As a parent, it is what you do….you picture the worst, hope for the best and prepare your kids the best you can.  However, advising them on what to do if they are ever caught in a mass shooting is not something that I had imagined that I would have to include in my parenting 101 skills.  And the fact that I do have to add this conversation to my list of “be carefuls” makes me angry and heart-broken to say the least.

So as we digested the news yesterday, prayed for the victims, the survivors, the families and the first responders, we talked about our feelings.  My teenager wanted to discuss gun control and how the media was covering this huge tragedy.   So we did and I found that we even debated when it came to our opinions about gun control….that part of our discussion was a surprise to me and I had to remind myself that he is turning into a young adult now.   And it is important that I acknowledge and have the conversations that he wants to have.  I always welcome the times that my teen wants to talk with me!
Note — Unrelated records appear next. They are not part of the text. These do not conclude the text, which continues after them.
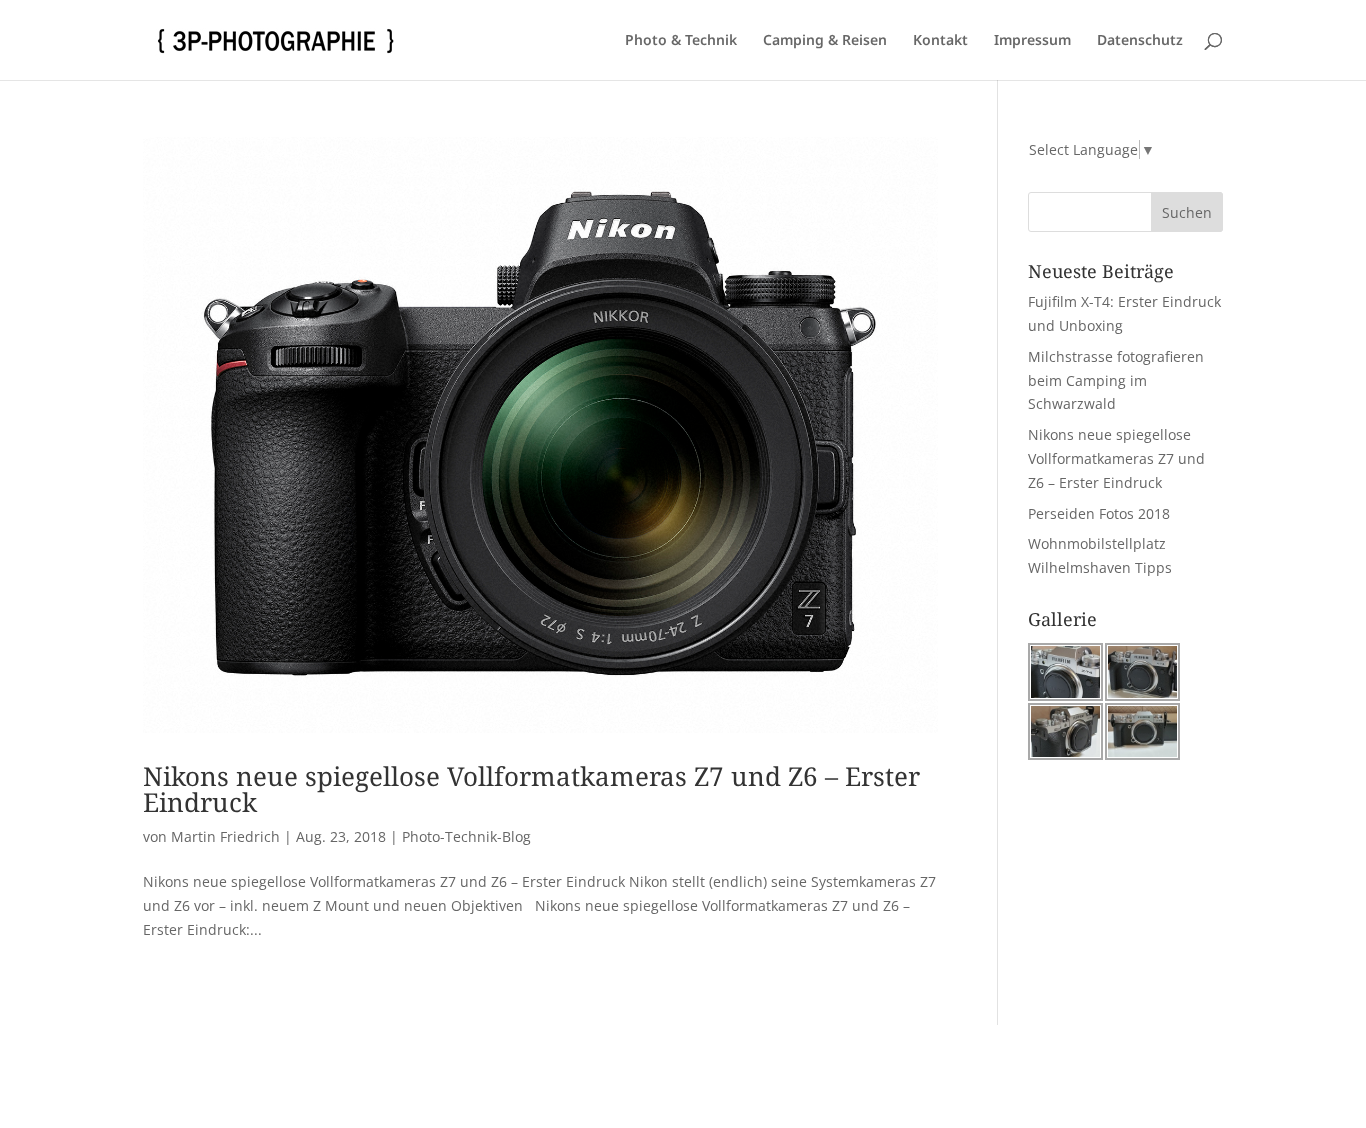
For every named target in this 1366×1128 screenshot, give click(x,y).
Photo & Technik (681, 41)
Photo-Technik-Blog (466, 836)
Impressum (1032, 41)
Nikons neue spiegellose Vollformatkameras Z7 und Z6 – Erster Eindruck (531, 789)
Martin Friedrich (225, 836)
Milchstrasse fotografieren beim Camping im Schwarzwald (1116, 380)
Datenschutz (1140, 41)
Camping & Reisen (825, 41)
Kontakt (940, 41)
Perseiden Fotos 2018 (1099, 513)
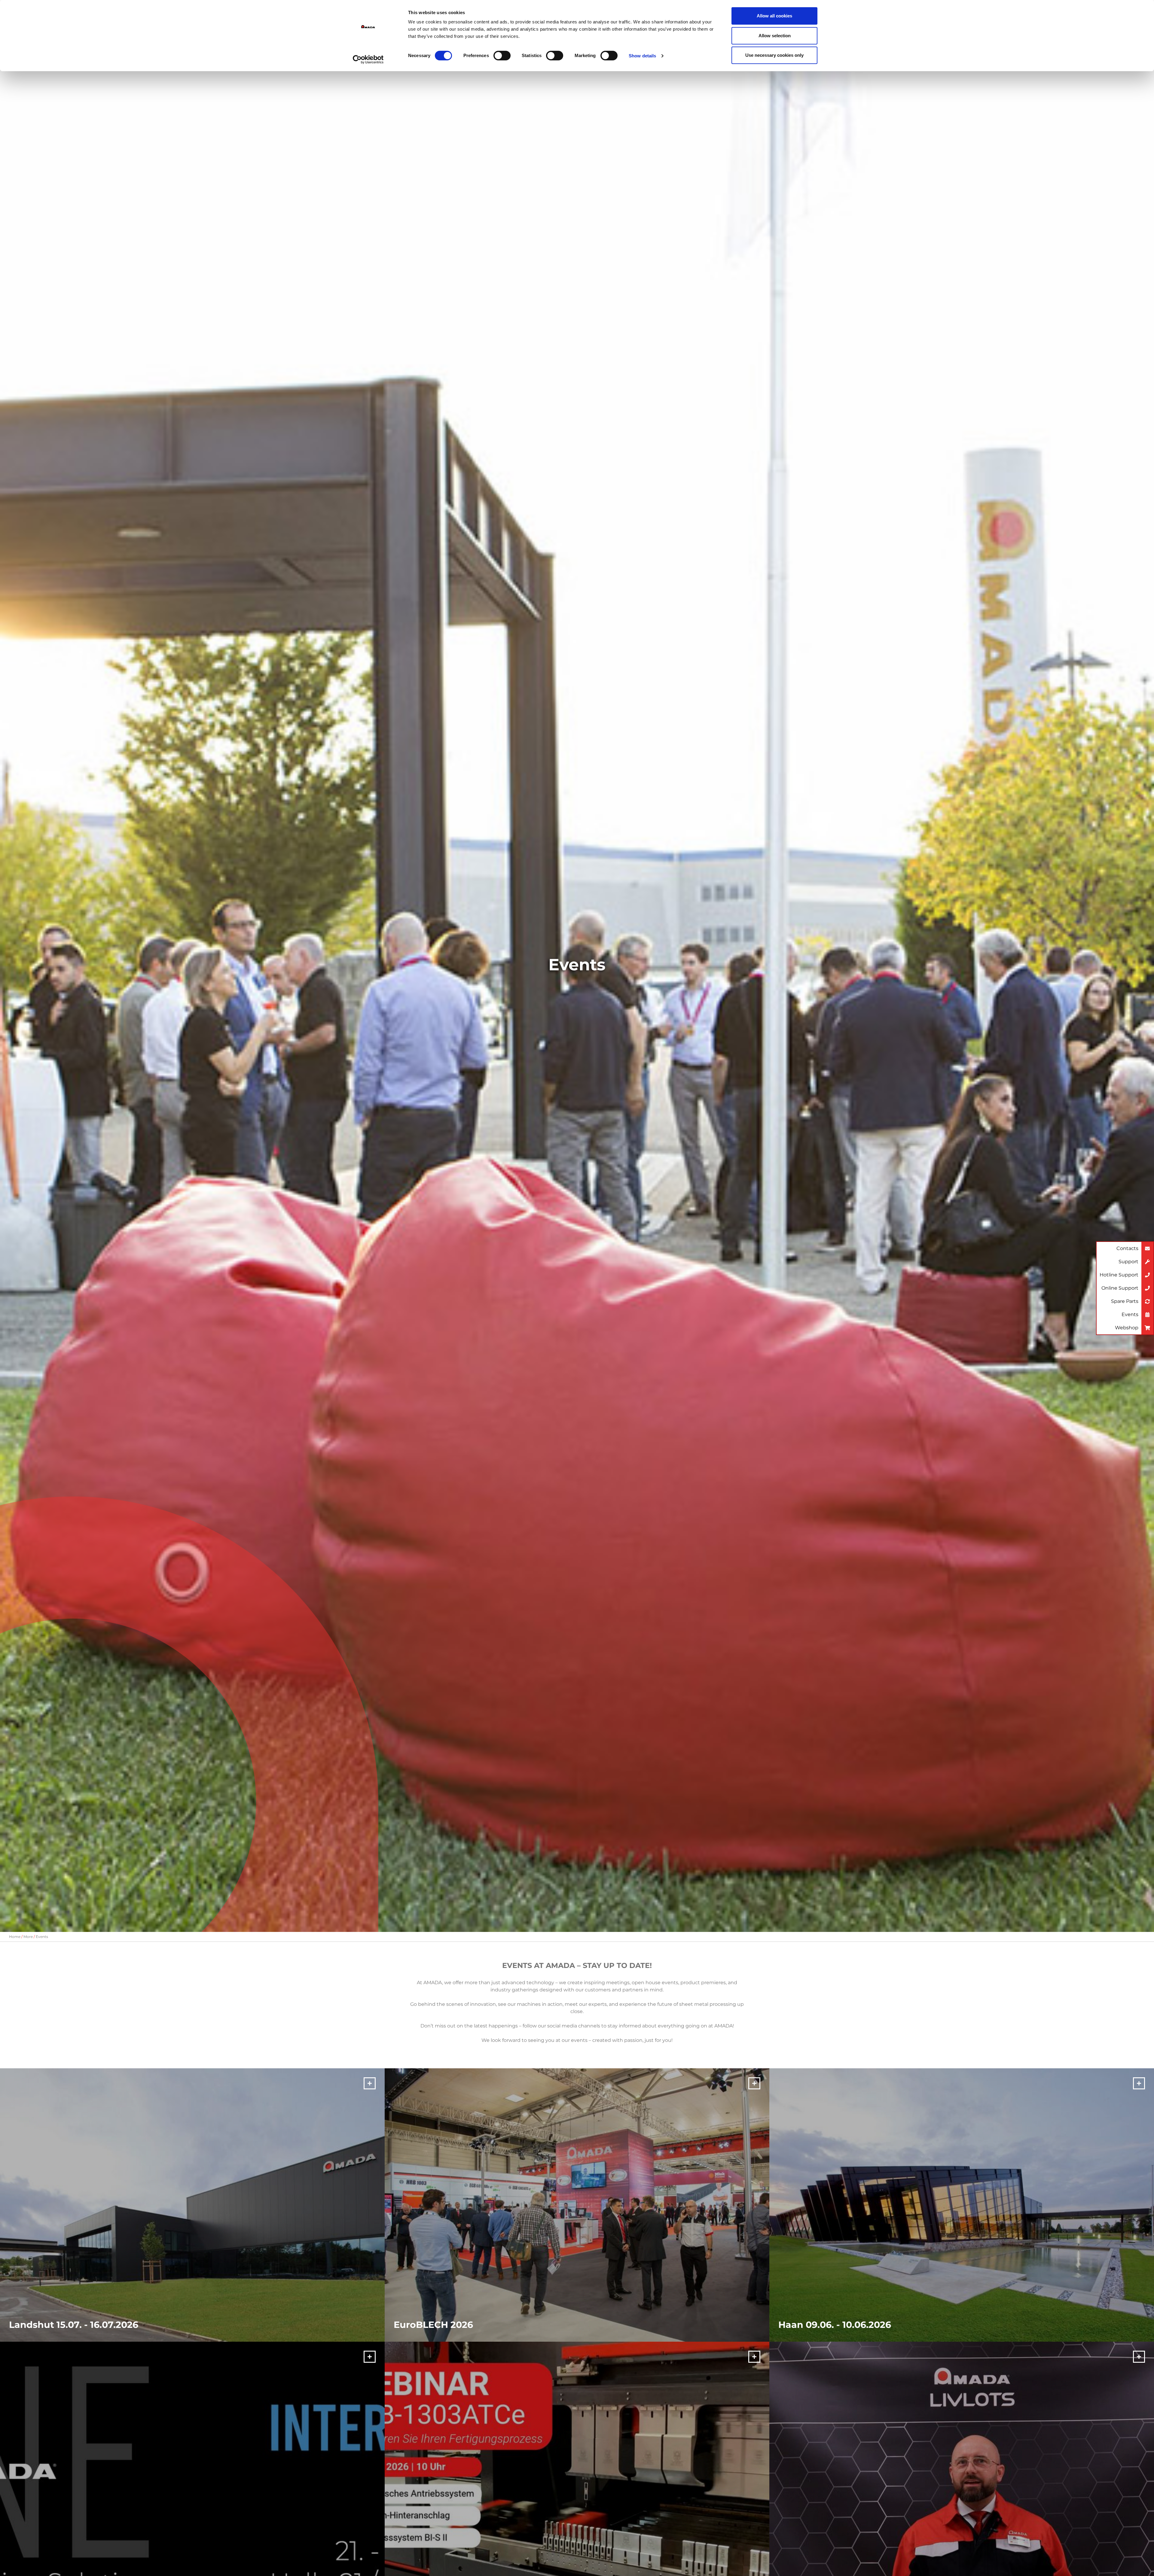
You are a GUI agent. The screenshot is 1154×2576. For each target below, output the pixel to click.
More (28, 1936)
Then I realized that I had to talk with my kids about what to do in this horrific situation.  I didn’t want to have that talk!  I don’t want to have to even consider that this horror-movie type of scene really happened at a family favorite place….a local neighborhood movie theatre…and that it could happen again.  But I made the choice to coach my kids on what to do.

We talked about having cell phones charged and always with them.  We discussed playing dead and when to run.  Even writing this now upsets me to the core.
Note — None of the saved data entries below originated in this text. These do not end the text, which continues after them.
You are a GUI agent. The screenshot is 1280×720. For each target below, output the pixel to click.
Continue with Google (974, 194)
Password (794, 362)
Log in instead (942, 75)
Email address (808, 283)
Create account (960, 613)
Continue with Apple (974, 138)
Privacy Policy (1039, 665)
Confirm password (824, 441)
I am curious how all of you amazing parents, who read this blog, are discussing this tragedy with your children.

When 9/11 happened, my oldest was 4 years old and my girl was still in utero, almost ready to be born.  So I put my boy in front of the Disney channel while the media covered the unfolding events.

I didn’t have to tell my daughter about this awful time in our history until she came home from school asking me about the dedication her class had to the 9/11 anniversary that day.  Then I told her everything and I watched the innocence she had known as a small child disappear to be replaced with a shocked and saddened expression.  Welcome to the real world, I thought.
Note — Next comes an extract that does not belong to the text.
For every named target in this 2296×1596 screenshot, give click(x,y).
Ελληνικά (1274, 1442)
And now several years later, I am shocked to see that my kids aren’t shocked by the news in Colorado.  Of course, they are mortified and heartbroken, but we had Tucson last year and that is fresh in our hearts and memories here in Arizona.

We should be completely shocked by the terrifying events of Thursday night in Colorado!  But we are not because this is yet another mass shooting that has occurred in their short lifetimes and that….is shocking to me.  So so sad.

So I ask you, as parents, to share how you deal with discussions of the violence and devastation that is, sadly a part of our world today.  There is so much good to be celebrated, but we also have to prepare our children for the evil that lurks in our world.  Did you do what I did?  Did you coach your kids on what to do in a similar situation?  I never imagined when I carried my babies that this type of discussion would go along with the stranger danger, crossing the street, choking and drowning conversations that I would have with them.

So share your advice in the comments section on how you help your kids to process tragedies like this one and how to prepare themselves to be as safe as possible in the world we live in today.

I send deep and heartfelt prayers to the people of Colorado.  And I, like you, squeeze my children a little tighter with every bear hug that I get and give.  I am once again reminded, as I was with our Tucson tragedy, that life is a gift and that every day we should remember to tell our families just how much we love them.